Drop the constexpr from:
* Rgba8::operator< (reads mData.packed)
* Rgba8::operator== (reads mData.packed)
* Rgba8::packed() const / non-const (returns reference to mData.packed)
The rest of Rgba8's constexpr surface (r/g/b/a, asFloat, operator[],
lengthSqr, the explicit ctors) reads only mData.c and is unaffected.
Verified with two TUs under -std=c++17 -pedantic:
* a positive TU that constant-evaluates ~40 Vec/Mat/Coord/BBox/Rgba8
surface expressions via static_assert (incl. Mat2::inverse) —
compiles clean;
* a negative TU that puts `Rgba8::operator==`, `operator<`, and
`packed()` in a constexpr context — fails to compile with three
"call to non-'constexpr' function" errors, confirming the strict
C++17 rules now reject what was previously a silent NDR.
Also re-ran TestNanoVDB.cc full TU compile at -O2 -Wall — clean.
(The C++20 "common initial sequence" union-access relaxation
doesn't apply here either: uint8_t[4] and uint32_t are not
layout-compatible types.)
Signed-off-by: Jonathan Swartz <jonathan@jswartz.info>
Signed-off-by: Jonathan Swartz <jonathan@jswartz.info>
The fma / fmaf calls in math::matMult were the last hop blocking constexpr on Map::applyMap and BBox<CoordT,false>::transform<Map>. Switch the six matMult / matMultT overloads to plain `a * b + c` form and constexpr-mark them, then propagate the mark through every Map method (applyMap, applyMapF, applyJacobian, applyJacobianF, applyInverseMap, applyInverseMapF, applyInverseJacobian, applyInverseJacobianF, applyIJT, applyIJTF, getVoxelSize) and the two Map constructors, and finally BBox::transform itself. Trade-off: `a * b + c` rounds twice vs the single rounding of fma(a, b, c). Worst-case ~1 ulp drift; for NanoVDB voxel transforms (values in meters/kilometers, voxel sizes in sub-millimeters to meters) that's well below the geometric precision of the operation. Device-side codegen is unchanged in practice — nvcc's default -fmad=true contracts `a * b + c` back into a single hardware FMA instruction.

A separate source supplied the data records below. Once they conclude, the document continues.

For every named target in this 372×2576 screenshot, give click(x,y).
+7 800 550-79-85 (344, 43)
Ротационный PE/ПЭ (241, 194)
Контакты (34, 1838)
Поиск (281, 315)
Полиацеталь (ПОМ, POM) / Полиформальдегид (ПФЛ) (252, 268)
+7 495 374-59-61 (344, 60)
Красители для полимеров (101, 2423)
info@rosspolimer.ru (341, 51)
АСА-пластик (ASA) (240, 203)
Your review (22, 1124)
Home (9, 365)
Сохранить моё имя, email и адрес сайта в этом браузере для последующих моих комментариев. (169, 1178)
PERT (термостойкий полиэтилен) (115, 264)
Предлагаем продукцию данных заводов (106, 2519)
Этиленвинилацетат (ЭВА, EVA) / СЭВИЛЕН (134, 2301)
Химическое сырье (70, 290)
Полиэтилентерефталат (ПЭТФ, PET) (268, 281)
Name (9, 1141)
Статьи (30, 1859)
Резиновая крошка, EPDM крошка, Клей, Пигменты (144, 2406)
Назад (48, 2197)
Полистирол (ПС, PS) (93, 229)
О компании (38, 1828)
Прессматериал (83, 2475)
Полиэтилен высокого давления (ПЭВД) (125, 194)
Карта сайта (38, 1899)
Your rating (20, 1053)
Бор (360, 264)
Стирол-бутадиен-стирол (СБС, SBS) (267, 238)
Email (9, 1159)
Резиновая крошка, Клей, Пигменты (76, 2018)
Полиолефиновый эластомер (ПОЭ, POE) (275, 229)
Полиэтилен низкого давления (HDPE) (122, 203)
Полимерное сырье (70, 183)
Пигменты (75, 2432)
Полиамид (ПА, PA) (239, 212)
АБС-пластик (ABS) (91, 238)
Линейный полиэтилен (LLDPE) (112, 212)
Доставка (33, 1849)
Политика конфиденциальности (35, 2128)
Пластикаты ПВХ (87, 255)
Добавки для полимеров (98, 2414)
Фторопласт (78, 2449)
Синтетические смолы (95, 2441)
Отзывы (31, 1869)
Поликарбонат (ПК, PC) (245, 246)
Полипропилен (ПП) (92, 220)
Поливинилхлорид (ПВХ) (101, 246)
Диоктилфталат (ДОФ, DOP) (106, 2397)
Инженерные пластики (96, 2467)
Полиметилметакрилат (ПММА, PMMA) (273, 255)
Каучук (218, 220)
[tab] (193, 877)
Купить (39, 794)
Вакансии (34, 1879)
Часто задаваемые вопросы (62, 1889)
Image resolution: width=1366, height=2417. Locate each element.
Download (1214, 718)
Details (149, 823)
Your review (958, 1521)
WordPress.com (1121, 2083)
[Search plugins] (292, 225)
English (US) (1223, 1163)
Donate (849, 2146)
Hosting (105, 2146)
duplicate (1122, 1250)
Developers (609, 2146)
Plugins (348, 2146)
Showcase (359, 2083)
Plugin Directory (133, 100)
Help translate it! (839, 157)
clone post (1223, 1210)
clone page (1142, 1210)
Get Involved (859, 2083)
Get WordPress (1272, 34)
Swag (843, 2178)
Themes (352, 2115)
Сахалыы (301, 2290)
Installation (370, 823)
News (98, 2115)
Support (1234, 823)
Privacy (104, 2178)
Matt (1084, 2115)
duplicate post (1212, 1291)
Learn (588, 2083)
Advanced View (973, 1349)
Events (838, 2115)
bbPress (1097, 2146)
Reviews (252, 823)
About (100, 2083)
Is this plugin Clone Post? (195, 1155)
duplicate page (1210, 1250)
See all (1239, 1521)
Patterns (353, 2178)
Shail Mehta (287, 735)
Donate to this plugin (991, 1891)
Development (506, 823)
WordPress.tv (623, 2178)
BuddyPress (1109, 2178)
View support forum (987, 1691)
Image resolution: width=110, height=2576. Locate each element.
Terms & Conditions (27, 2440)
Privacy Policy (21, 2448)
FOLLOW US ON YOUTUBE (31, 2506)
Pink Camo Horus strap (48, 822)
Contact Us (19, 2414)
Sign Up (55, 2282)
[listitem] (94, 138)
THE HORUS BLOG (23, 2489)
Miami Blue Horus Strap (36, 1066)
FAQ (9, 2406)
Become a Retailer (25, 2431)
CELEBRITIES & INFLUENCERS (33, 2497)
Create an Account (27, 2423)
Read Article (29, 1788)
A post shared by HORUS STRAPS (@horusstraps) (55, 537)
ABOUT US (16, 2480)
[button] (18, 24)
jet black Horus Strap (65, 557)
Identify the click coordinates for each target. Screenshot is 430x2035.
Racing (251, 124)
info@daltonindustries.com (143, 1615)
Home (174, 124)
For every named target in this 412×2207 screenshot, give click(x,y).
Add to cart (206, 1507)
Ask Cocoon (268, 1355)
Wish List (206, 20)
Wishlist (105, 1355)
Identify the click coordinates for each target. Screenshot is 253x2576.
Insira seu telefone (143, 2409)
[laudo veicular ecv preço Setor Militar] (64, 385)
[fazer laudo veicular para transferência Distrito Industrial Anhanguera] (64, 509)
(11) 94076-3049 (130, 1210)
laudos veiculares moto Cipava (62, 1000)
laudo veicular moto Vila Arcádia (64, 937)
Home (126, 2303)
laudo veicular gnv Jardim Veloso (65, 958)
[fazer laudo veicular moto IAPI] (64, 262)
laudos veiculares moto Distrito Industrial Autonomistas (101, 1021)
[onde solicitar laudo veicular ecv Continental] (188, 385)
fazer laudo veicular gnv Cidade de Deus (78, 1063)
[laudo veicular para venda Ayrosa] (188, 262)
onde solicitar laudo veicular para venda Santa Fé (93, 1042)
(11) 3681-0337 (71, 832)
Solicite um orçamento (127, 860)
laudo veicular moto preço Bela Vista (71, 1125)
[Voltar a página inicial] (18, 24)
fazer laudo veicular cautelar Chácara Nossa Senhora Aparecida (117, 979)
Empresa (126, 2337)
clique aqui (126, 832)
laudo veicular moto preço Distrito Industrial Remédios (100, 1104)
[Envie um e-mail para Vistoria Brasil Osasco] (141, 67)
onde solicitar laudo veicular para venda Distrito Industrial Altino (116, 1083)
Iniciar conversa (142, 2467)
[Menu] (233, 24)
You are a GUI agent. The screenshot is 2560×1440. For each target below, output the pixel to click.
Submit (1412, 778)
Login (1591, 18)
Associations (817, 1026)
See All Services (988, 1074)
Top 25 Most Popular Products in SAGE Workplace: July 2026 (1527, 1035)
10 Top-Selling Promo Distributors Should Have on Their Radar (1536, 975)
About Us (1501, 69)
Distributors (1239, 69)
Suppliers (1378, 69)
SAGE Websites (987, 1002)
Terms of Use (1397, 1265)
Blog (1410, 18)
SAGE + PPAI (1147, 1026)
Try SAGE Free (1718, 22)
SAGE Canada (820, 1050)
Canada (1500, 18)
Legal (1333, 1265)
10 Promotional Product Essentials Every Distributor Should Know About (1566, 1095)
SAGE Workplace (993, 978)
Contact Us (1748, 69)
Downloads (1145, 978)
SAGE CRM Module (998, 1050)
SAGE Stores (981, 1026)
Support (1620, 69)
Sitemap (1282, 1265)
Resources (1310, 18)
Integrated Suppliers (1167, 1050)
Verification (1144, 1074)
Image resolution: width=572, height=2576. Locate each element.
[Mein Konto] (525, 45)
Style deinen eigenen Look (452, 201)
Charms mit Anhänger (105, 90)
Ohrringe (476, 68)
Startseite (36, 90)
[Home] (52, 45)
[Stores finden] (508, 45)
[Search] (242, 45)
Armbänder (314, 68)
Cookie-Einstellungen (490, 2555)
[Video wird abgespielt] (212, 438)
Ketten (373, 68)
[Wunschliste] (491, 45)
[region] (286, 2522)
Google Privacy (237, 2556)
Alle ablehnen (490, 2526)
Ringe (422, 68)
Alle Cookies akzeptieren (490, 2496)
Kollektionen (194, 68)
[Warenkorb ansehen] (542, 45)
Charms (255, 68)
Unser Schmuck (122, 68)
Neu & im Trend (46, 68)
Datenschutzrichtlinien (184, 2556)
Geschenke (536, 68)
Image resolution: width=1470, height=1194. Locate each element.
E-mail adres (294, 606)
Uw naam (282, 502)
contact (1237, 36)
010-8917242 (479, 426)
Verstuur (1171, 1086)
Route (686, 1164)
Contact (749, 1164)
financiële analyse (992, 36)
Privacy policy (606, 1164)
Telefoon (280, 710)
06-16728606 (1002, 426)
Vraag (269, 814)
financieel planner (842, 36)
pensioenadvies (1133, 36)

Host-side without explicit -ffp-contract=off most compilers still contract within an expression too. The only place the difference is observable is in a compile-time constexpr evaluation, where the abstract-machine rules forbid contraction — the constexpr result is strictly double-rounded. Once the project moves to C++23, constexpr fma will be available (P1383) and the matMult bodies can revert to fma/fmaf if a 1-ulp gain is ever worth wanting in some not-yet-imagined precision audit. The runtime instruction set on every platform we care about is identical either way. Verified at compile time with a focused TU that constant-evaluates the identity Map, a scale+translate Map, every apply* variant, and BBox<Coord>::transform<Map> applied to a 5x5x5 CoordBBox. Re-ran the existing TestNanoVDB.cc unittest TU at -O2 -Wall — clean. Signed-off-by: Jonathan Swartz <jonathan@jswartz.info>
Reviewer asked for named component accessors on top of operator[].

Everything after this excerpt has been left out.